State the count of lines below featuring the word "AaronJB", and write nothing further.

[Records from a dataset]
* * * * *

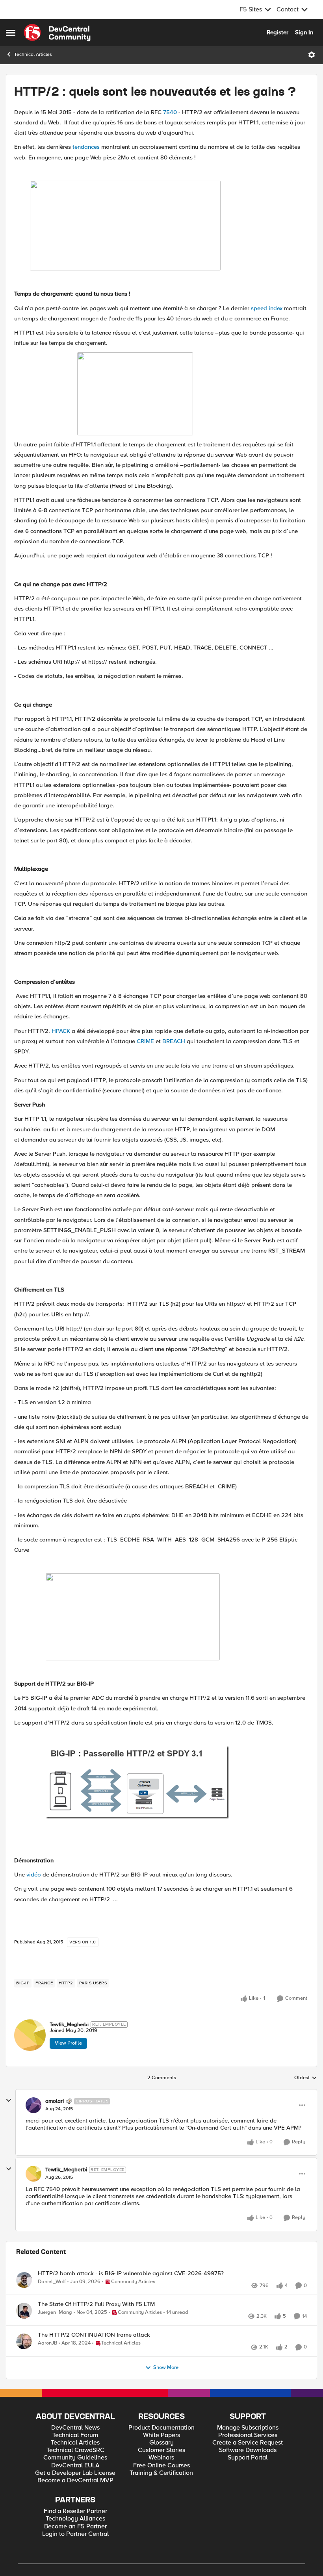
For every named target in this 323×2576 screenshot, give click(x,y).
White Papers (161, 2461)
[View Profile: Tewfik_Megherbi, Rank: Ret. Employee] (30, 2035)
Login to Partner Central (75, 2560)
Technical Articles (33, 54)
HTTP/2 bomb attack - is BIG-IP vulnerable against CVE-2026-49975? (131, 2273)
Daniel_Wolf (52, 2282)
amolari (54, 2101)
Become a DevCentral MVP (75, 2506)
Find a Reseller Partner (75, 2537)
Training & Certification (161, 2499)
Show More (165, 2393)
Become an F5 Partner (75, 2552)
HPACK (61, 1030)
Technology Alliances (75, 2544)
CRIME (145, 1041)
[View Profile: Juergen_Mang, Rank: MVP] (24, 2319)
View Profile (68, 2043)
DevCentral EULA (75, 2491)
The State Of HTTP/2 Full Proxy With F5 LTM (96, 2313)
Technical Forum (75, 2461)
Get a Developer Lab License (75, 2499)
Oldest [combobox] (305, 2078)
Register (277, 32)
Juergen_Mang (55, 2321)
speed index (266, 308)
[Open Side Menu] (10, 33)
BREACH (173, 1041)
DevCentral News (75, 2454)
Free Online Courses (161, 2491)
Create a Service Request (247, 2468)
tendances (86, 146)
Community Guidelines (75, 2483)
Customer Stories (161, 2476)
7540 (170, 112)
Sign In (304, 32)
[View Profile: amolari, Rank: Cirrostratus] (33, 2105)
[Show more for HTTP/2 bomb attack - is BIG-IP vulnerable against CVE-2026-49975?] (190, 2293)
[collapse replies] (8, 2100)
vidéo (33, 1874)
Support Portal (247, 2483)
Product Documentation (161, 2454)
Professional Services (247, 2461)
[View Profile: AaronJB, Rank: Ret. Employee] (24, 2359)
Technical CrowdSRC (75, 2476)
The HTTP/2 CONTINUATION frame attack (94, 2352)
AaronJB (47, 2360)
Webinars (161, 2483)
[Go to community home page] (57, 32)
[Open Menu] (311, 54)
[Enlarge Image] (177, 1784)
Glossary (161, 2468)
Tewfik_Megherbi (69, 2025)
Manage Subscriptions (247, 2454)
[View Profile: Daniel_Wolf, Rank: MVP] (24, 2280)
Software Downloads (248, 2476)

* * * * *

RESULT FOR THIS TASK —
2